Viancelli A, Garcia LA, Schiochet M, Kunz A, Steinmetz R, Ciacci-Zanella JR, Esteves PA, Barardi CR. Culturing and molecular methods to assess the infectivity of porcine circovirus from treated effluent of swine manure. Res Vet Sci. 2012 Dec;93(3):1520-4. doi: 10.1016/j.rvsc.2012.02.005
29-Gen-2013 (13 anni 2 mesi 17 giorni fa)Ricercatori dell'Università Federale di Santa Caterina (Brasile) prelevarono campioni di effluenti dai sistemi di trattamento dei liquami suini che furono analizzati mediante qPCR per determinare la presenza e le quantità di materiale genetico del PCV2.
Cellule ST furono inoculate con i campioni positivi per valutare la vitalità del virus e per la determinazione del genotipo virale. Mensilmente si raccolsero 25 campioni d'acqua proveniente dall'effluente trattato (da Marzo del 2009 a Dicembre 2010).

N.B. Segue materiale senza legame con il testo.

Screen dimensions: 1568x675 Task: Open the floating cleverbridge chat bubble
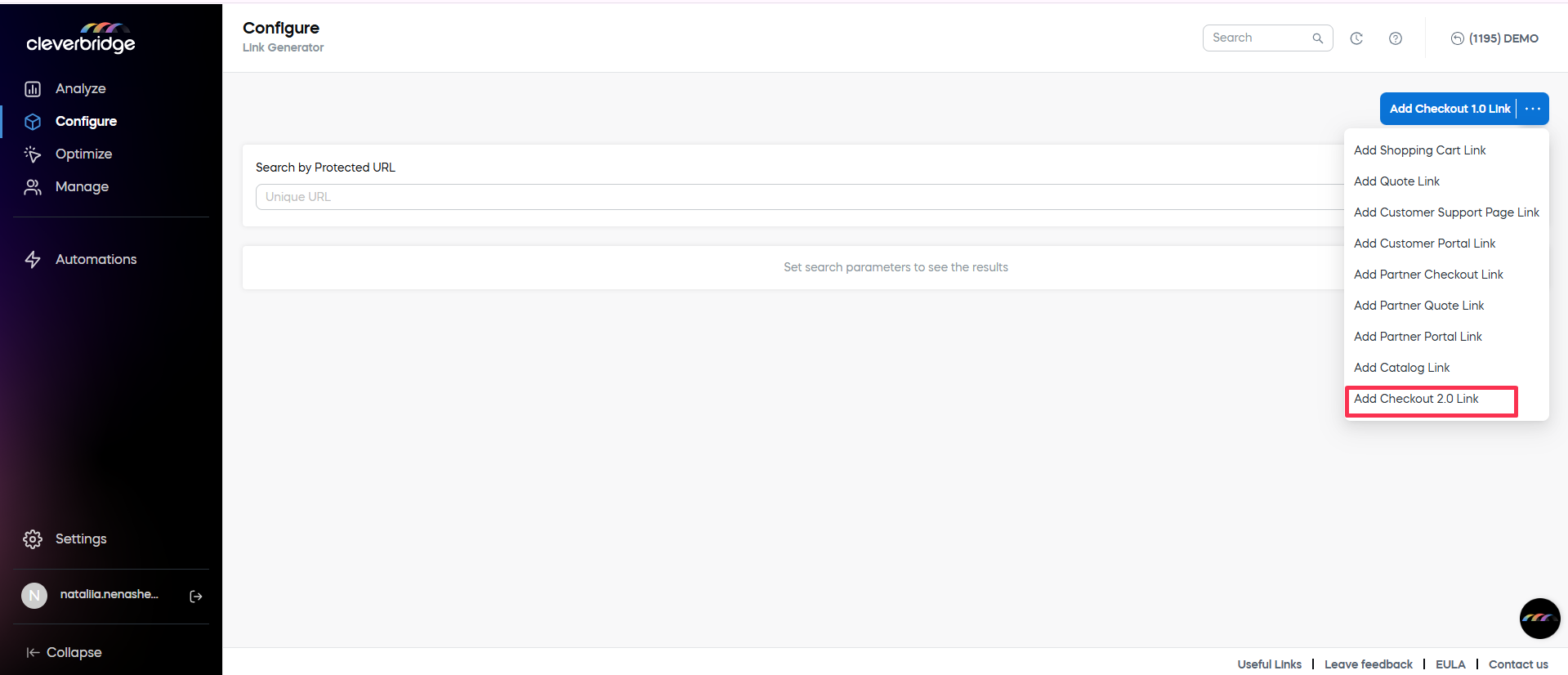click(1539, 619)
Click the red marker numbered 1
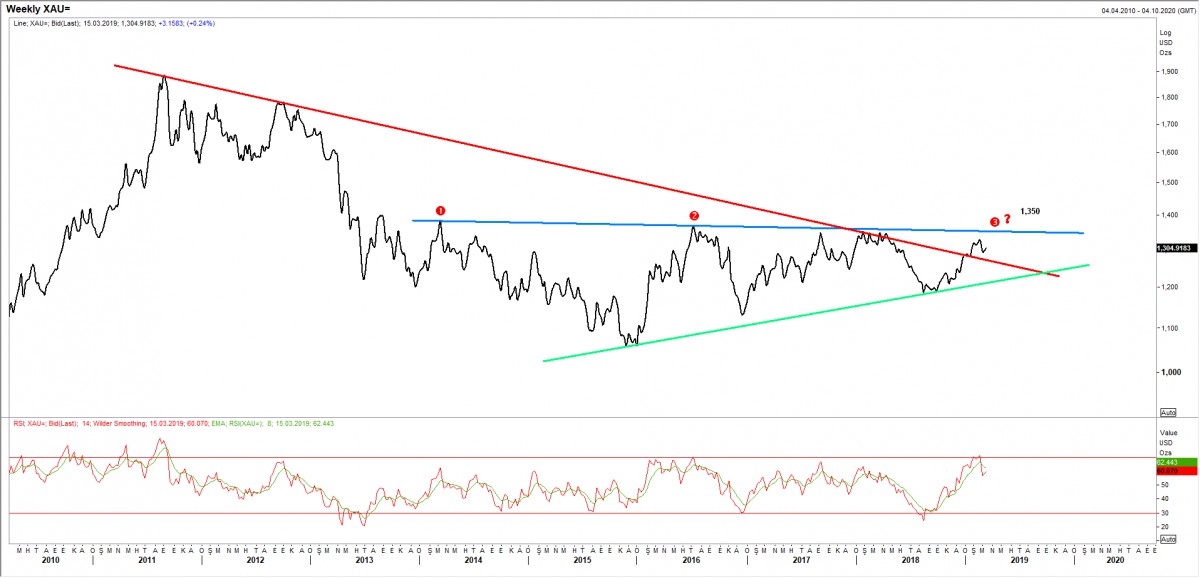The width and height of the screenshot is (1200, 578). click(x=441, y=211)
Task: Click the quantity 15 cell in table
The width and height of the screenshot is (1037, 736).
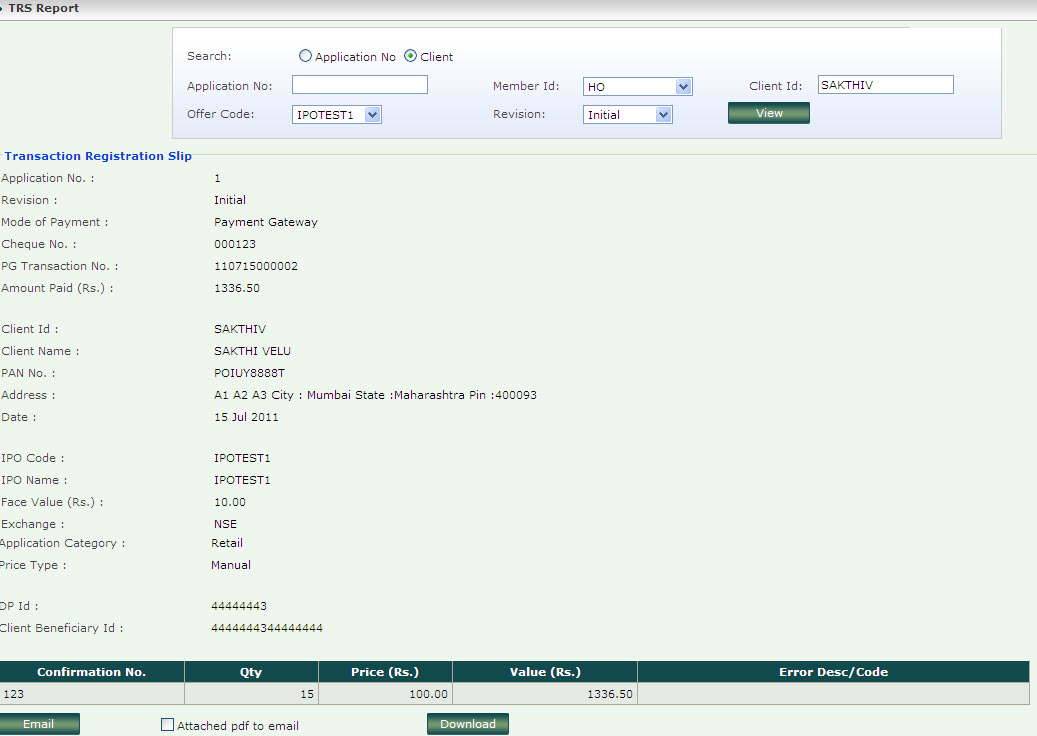Action: [251, 694]
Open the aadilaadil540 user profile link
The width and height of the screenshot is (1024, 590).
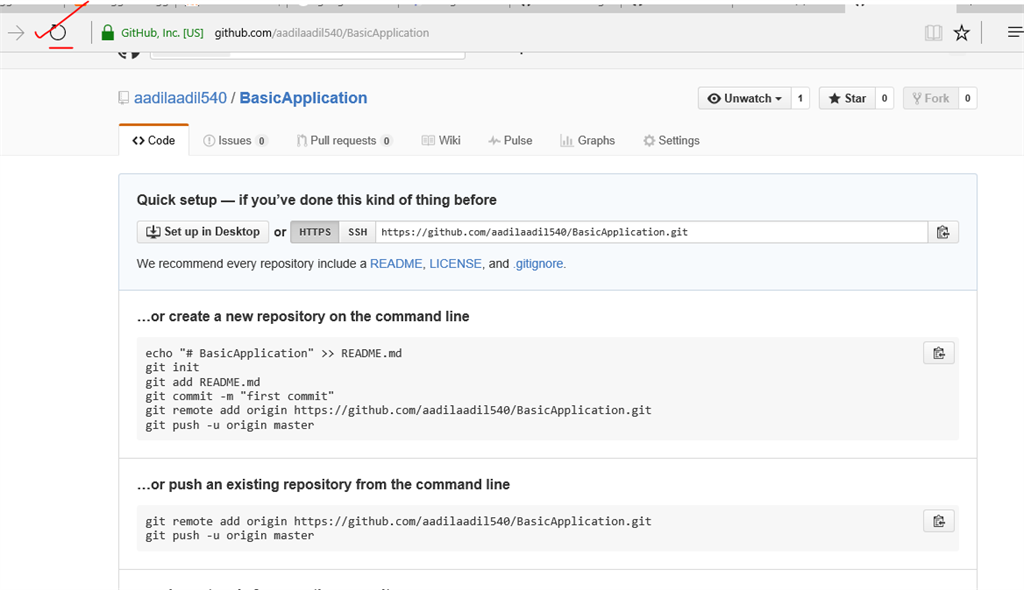tap(181, 98)
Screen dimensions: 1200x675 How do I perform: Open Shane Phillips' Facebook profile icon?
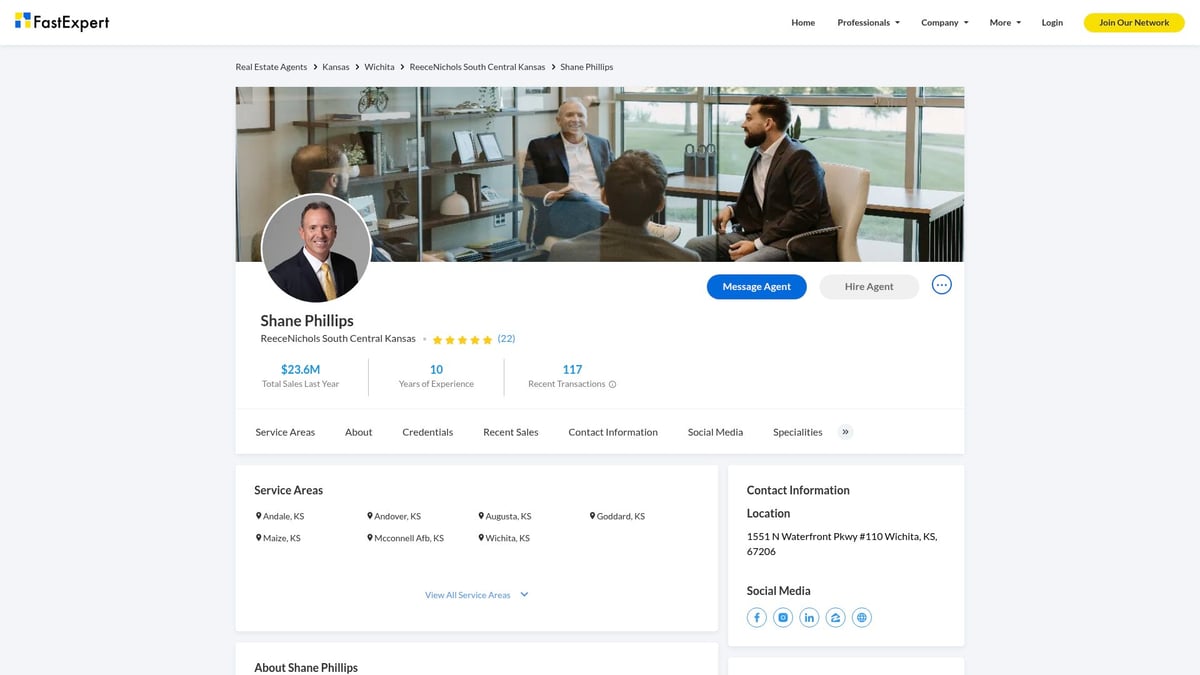click(x=757, y=617)
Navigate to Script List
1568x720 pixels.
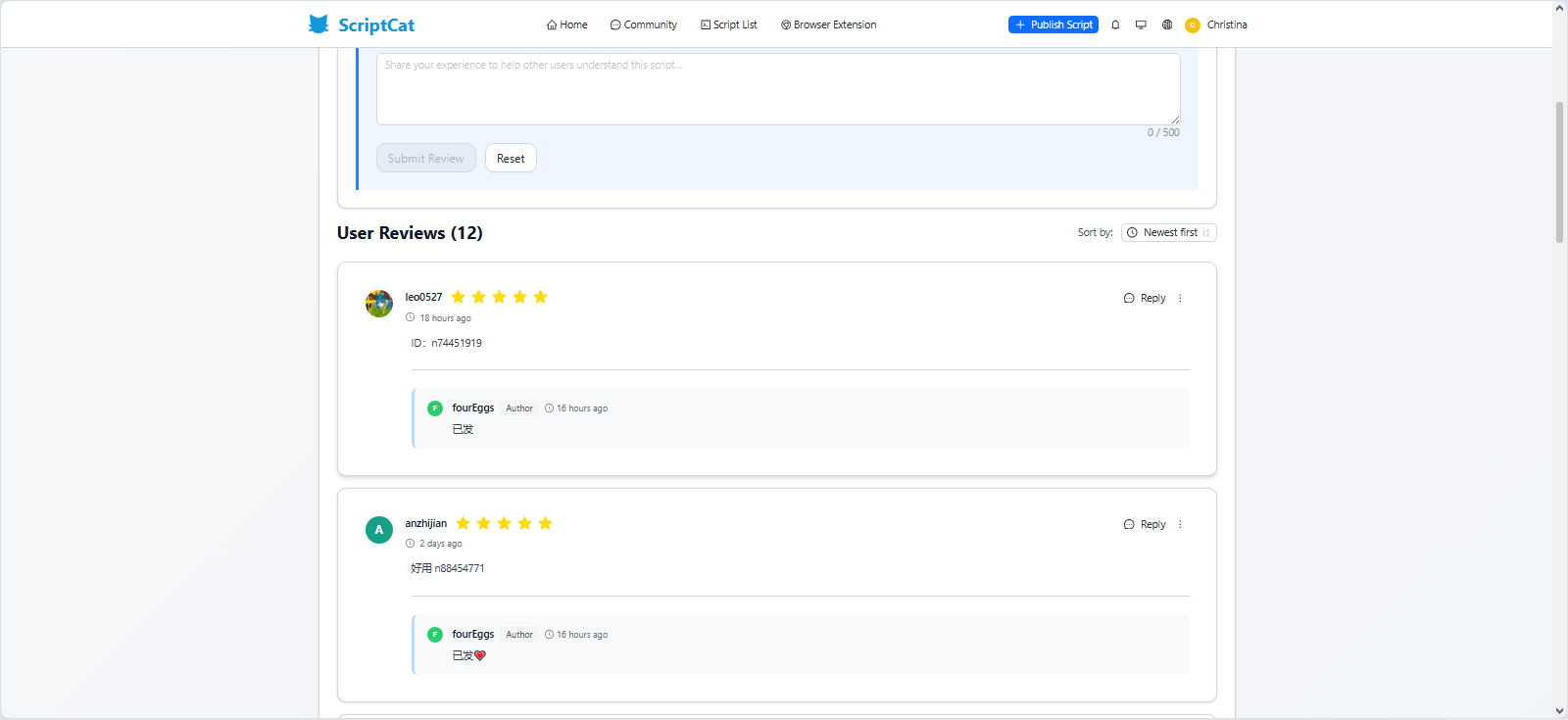(x=728, y=25)
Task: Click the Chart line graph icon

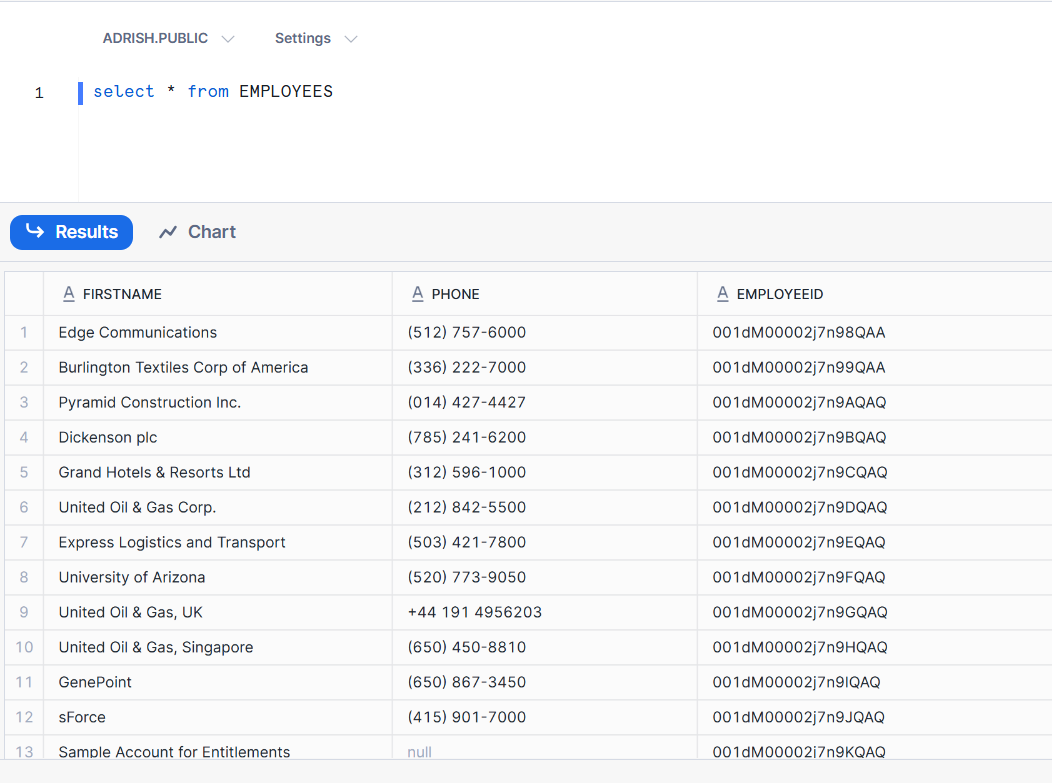Action: click(x=168, y=232)
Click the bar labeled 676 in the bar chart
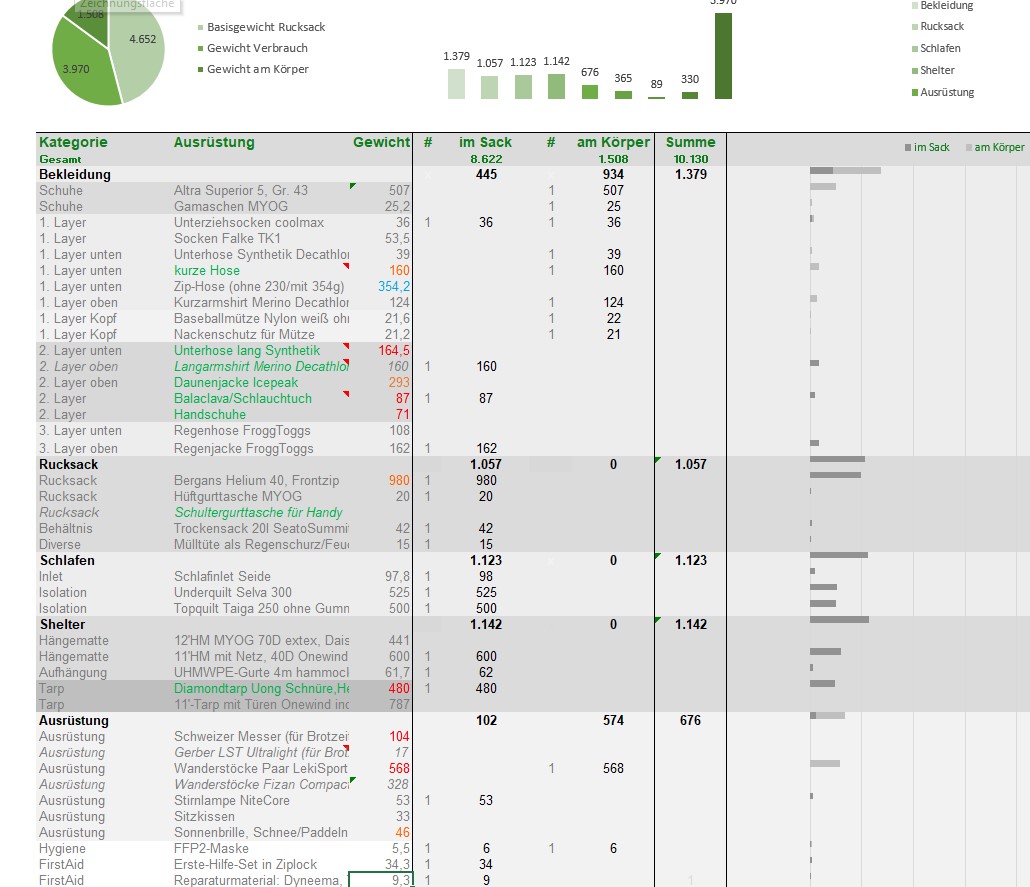The width and height of the screenshot is (1030, 887). (x=590, y=91)
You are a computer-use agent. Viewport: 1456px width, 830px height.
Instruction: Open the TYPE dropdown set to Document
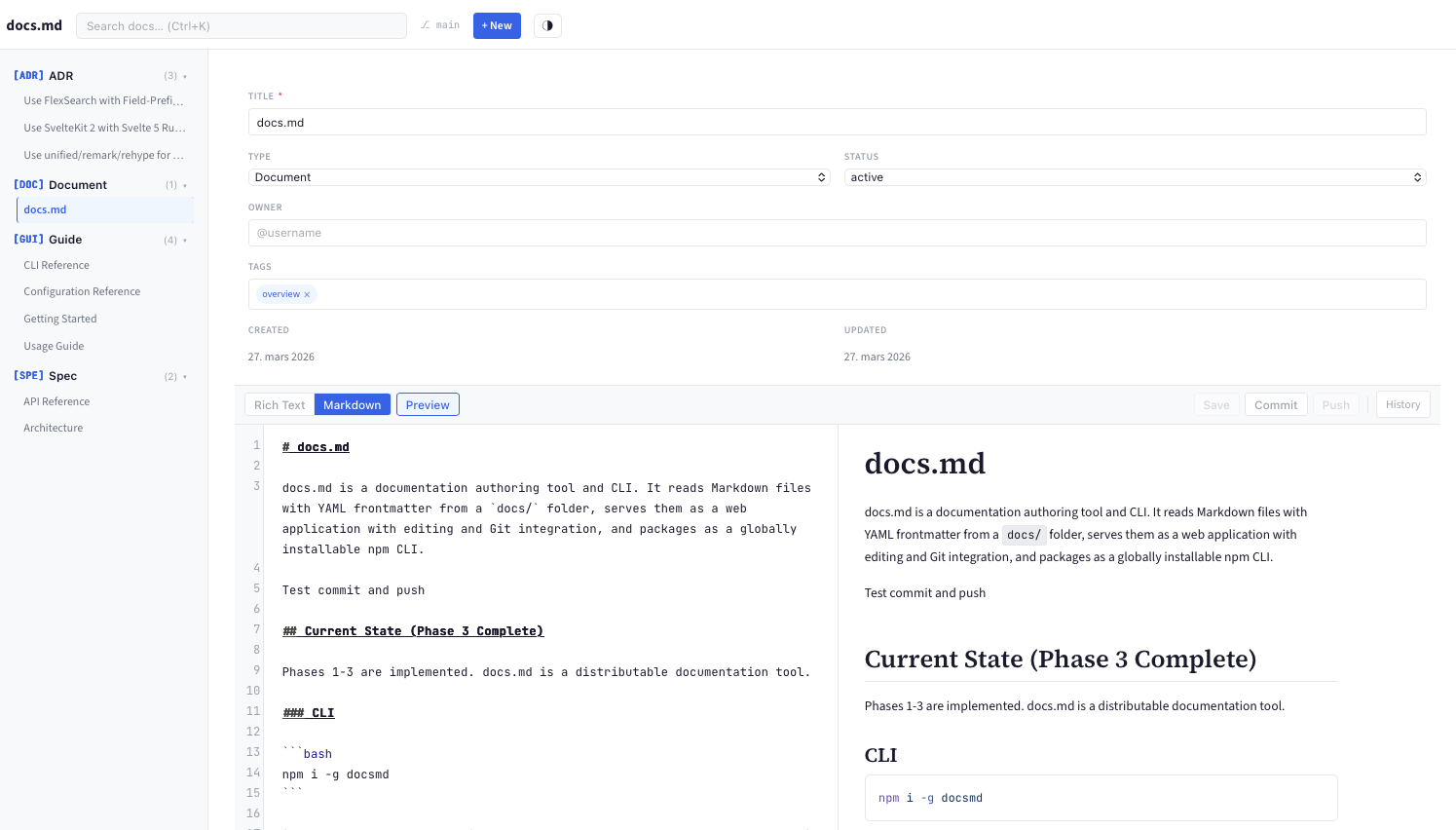coord(539,177)
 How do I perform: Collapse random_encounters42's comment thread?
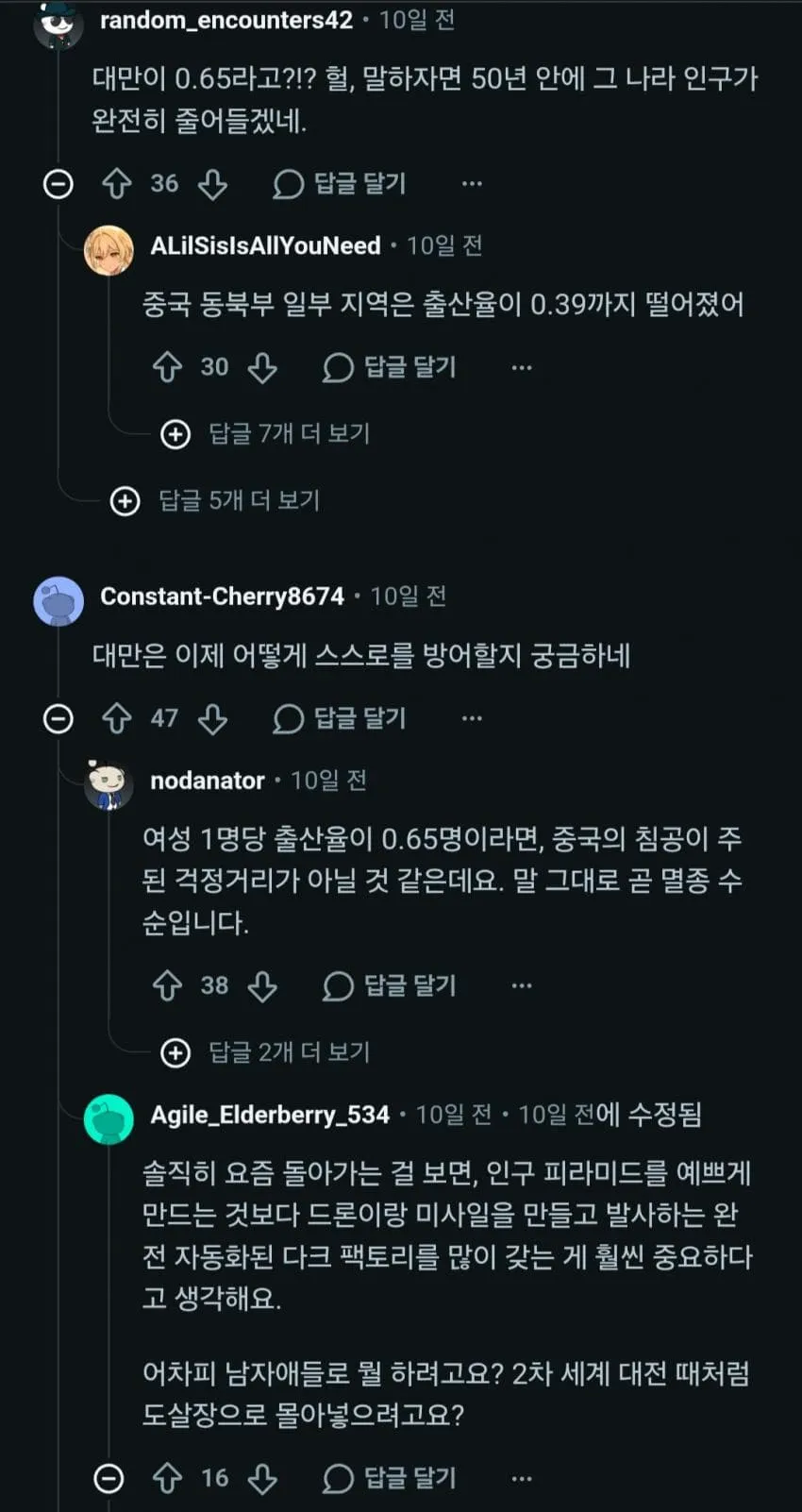(58, 184)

Il genoma del PCV2 fu identificato mediante qPCR nel 60% dei campioni e tutti i campioni positivi furono capaci di infettare le cellule ST in vitro. I campioni positivi furono genotipizzati ed il 60% di questi erano positivi per entrambi i sierotipi PCV2a e PCV2b, il 20% erano positivi solo per il genotipo 2a e il 20% restante positivi solo per il genotipo 2b.
I risultati di questo studio suggeriscono che questi virus sono capaci di resistere ai trattamenti dei liquami e mostrano la necessità di aggiungere una fase di inattivazione del virus nel sistema di trattamento per garantire la sicurezza della riutilizzazione delle acque reflue.